**Records for this task**
>> START

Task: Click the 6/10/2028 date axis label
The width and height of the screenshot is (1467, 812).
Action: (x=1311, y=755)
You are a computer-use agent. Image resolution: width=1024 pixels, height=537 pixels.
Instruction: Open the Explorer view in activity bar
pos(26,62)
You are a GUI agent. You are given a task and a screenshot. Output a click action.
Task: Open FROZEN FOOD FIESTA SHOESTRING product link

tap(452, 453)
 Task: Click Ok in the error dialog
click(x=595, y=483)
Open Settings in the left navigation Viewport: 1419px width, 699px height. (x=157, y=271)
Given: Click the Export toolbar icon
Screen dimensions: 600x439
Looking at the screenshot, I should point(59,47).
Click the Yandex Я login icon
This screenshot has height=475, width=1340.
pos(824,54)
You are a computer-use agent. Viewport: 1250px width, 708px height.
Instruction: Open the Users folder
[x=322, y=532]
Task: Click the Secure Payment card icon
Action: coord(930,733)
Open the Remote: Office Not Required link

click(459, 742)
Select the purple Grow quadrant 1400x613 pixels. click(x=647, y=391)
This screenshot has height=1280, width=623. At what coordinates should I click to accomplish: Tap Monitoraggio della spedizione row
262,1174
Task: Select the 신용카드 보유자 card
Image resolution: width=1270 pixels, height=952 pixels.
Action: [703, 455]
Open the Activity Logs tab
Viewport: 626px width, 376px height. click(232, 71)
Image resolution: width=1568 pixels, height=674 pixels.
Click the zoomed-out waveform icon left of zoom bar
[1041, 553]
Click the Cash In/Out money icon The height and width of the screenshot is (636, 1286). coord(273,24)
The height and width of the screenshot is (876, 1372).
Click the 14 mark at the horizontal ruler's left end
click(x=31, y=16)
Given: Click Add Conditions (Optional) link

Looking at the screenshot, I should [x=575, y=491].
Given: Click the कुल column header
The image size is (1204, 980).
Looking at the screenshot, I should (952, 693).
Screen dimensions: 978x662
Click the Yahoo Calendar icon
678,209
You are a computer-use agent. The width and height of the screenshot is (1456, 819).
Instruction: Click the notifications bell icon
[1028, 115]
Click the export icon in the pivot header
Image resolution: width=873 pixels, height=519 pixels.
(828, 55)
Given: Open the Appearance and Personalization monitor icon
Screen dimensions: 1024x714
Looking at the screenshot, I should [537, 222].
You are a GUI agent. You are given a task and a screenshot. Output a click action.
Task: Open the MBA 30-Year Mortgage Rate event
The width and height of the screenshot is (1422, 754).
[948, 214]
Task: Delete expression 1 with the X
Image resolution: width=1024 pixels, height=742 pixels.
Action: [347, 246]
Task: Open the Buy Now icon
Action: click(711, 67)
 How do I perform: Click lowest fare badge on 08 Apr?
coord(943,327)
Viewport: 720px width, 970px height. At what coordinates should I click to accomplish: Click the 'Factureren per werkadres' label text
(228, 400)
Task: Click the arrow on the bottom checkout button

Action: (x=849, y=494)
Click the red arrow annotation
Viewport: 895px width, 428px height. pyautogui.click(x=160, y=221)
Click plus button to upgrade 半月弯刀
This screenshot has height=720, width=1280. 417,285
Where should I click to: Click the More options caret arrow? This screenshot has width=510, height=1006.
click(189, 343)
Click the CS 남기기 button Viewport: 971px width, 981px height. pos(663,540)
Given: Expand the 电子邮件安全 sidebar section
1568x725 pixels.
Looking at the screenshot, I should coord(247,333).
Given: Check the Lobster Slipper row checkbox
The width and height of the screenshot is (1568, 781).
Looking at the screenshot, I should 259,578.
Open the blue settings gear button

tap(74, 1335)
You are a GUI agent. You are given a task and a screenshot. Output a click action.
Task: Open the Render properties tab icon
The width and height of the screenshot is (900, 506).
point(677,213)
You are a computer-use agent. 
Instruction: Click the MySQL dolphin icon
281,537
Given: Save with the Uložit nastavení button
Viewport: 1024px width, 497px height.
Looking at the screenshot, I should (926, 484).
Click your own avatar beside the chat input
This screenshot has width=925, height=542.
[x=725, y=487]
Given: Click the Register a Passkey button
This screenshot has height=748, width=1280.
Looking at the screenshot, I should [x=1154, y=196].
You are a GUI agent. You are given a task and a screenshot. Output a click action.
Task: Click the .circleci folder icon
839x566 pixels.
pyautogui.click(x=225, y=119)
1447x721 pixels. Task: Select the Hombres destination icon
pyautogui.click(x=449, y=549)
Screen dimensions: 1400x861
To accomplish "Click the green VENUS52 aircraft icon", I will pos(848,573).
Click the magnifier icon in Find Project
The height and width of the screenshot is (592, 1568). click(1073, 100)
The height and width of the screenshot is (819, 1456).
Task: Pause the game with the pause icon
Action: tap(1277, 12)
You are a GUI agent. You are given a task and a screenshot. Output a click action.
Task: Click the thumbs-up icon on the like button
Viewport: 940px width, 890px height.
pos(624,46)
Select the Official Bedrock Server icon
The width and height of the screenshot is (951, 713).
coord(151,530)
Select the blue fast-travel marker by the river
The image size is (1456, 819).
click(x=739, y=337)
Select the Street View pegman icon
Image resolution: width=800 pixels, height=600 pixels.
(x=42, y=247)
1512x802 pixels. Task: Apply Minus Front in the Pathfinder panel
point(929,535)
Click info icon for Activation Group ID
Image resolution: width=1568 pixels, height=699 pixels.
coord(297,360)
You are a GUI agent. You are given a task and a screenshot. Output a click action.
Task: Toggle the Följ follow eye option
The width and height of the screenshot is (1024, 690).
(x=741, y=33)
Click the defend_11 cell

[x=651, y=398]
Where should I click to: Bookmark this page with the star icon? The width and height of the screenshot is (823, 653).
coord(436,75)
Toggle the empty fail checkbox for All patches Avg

>> END

**Short exercise**
Edit everything from the start of the rows down through the line containing "tap(452, 453)", replacing "Explorer view" with "Explorer panel" and keeping everything else the same.

**Correct answer**
Task: Click the 6/10/2028 date axis label
The width and height of the screenshot is (1467, 812).
Action: (x=1311, y=755)
You are a computer-use agent. Image resolution: width=1024 pixels, height=537 pixels.
Instruction: Open the Explorer panel in activity bar
pos(26,62)
You are a GUI agent. You are given a task and a screenshot. Output a click action.
Task: Open FROZEN FOOD FIESTA SHOESTRING product link

tap(452, 453)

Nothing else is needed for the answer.